▶ _Your goal_:
Give every line from the entries that contains "screenshot".

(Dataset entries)
*** Begin section ***
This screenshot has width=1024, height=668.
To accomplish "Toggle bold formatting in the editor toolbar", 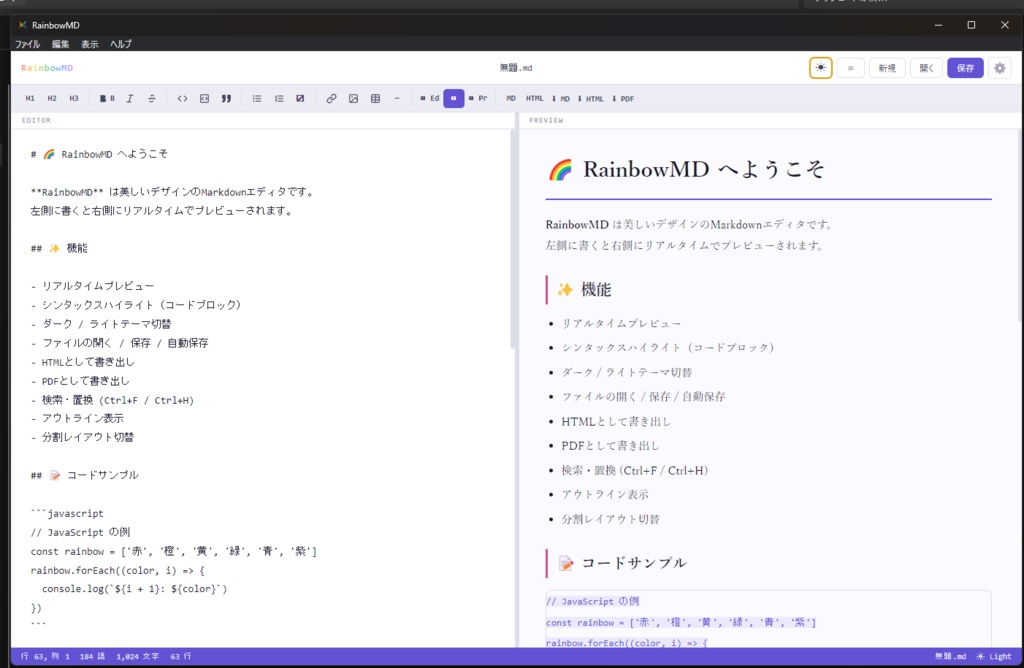I will (x=109, y=98).
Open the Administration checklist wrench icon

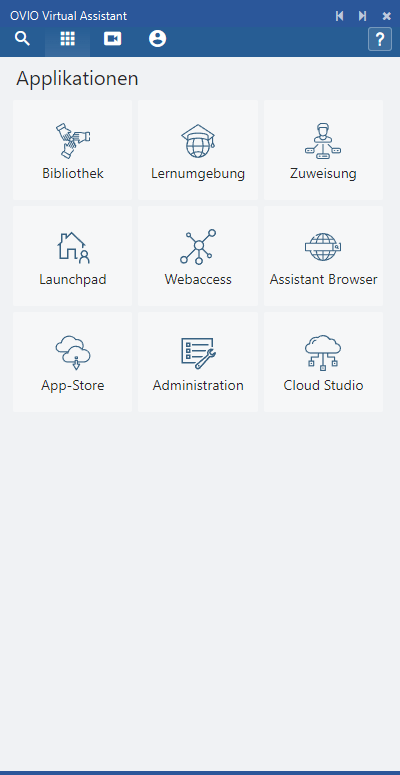pyautogui.click(x=198, y=353)
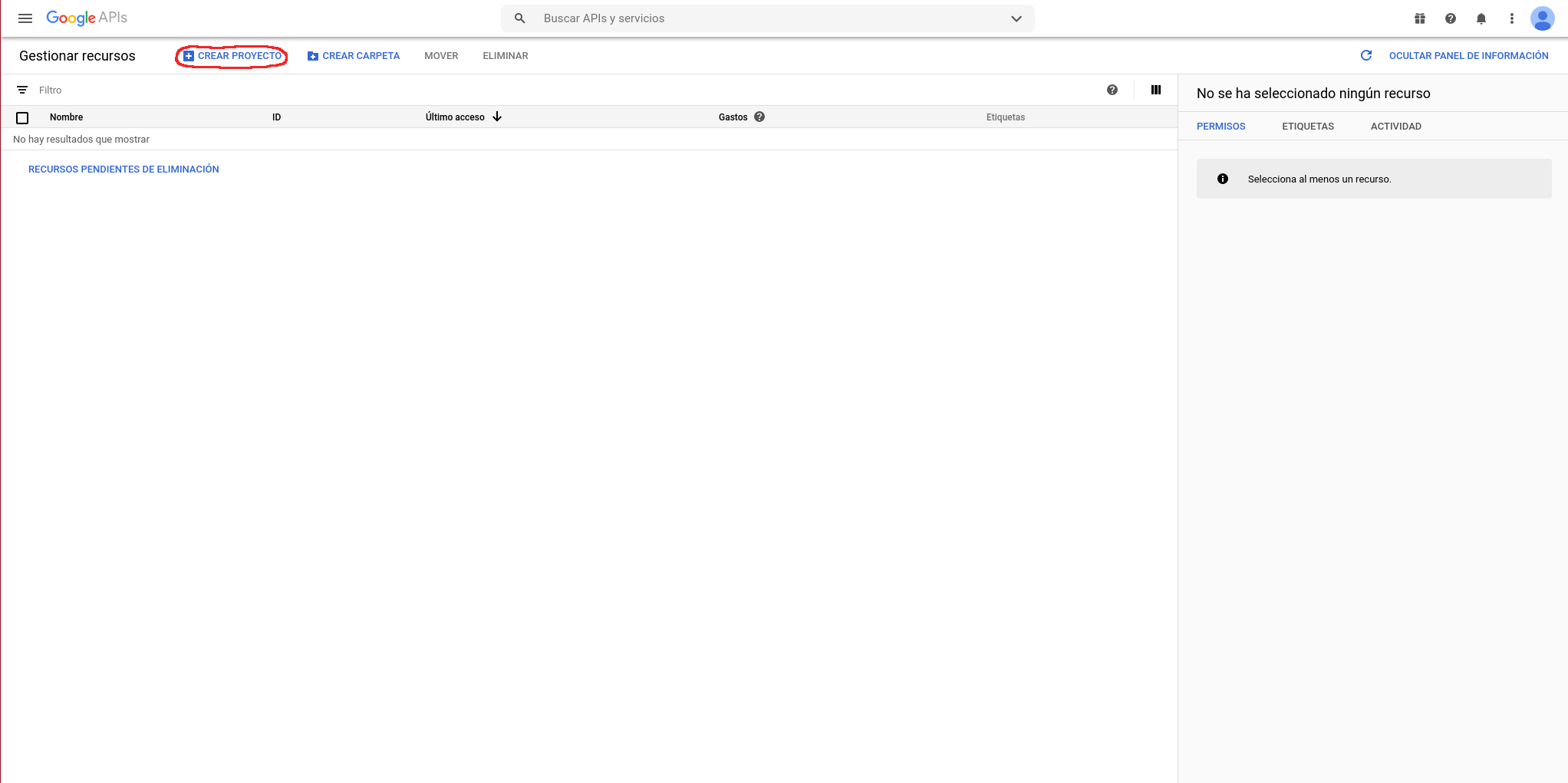Viewport: 1568px width, 783px height.
Task: Click the gift icon in top bar
Action: pos(1420,18)
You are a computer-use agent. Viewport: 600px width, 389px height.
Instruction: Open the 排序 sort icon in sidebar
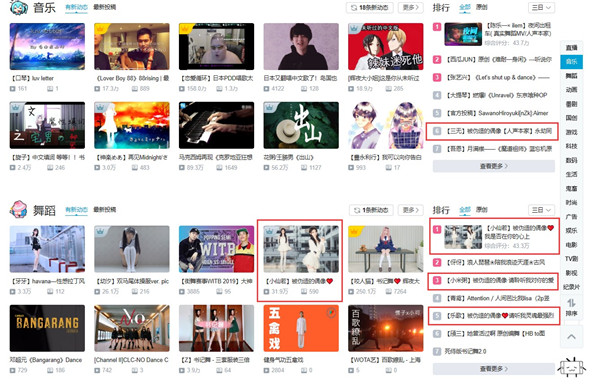[571, 307]
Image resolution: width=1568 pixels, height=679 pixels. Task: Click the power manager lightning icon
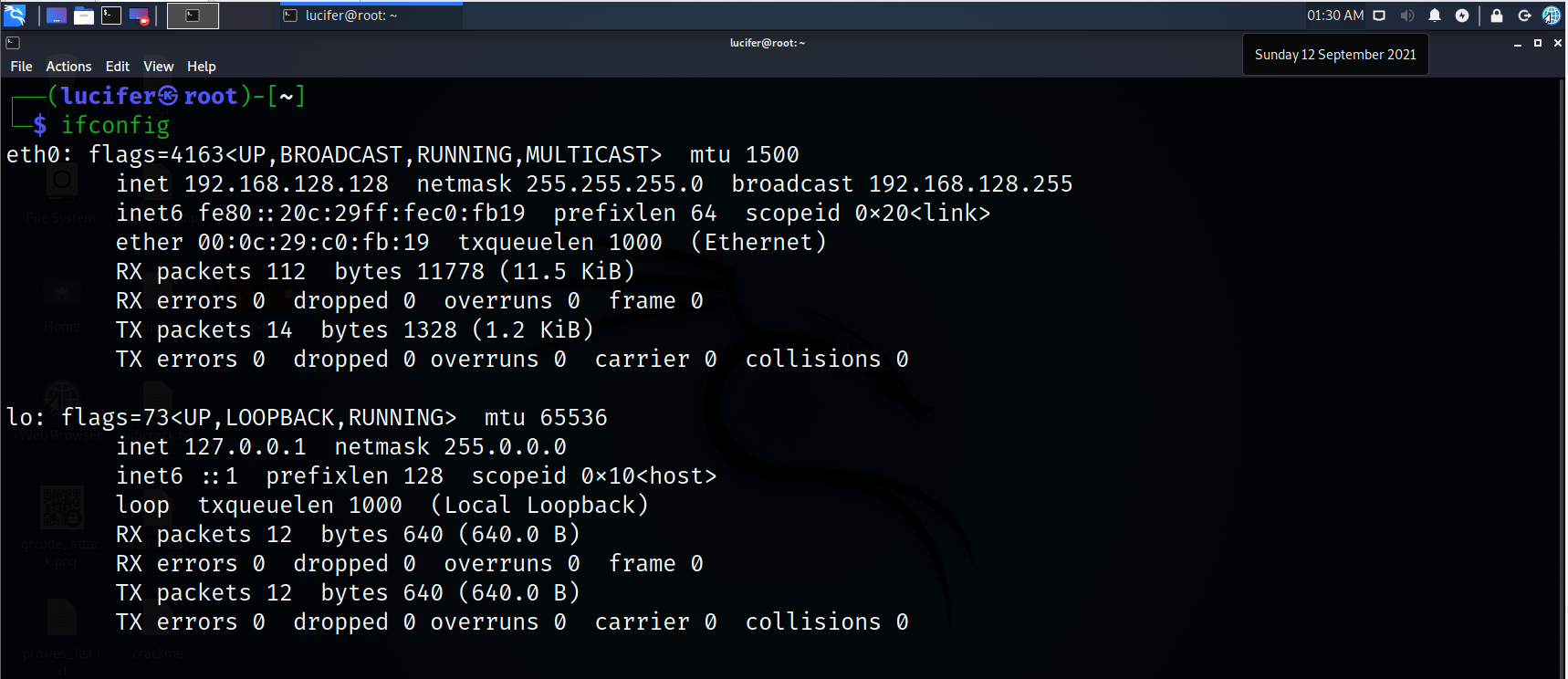pyautogui.click(x=1462, y=16)
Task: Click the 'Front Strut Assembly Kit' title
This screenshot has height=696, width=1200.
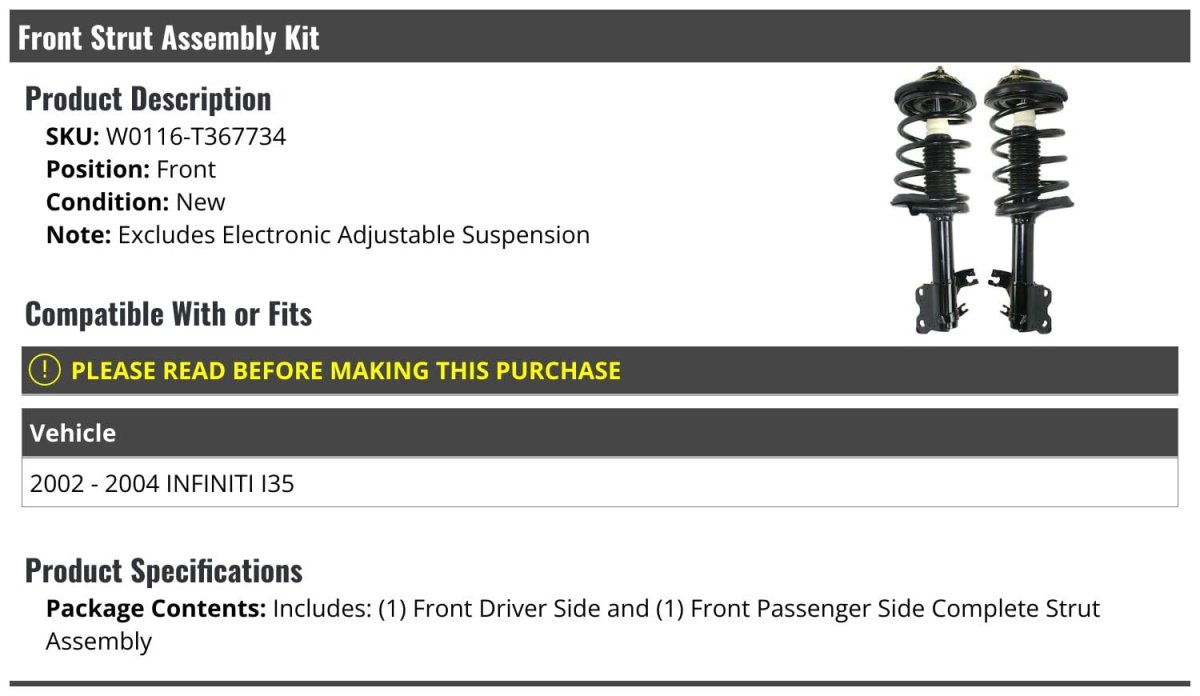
*** End section ***
▶ _Written answer_:
This screenshot has width=1024, height=668.
This screenshot has height=696, width=1200.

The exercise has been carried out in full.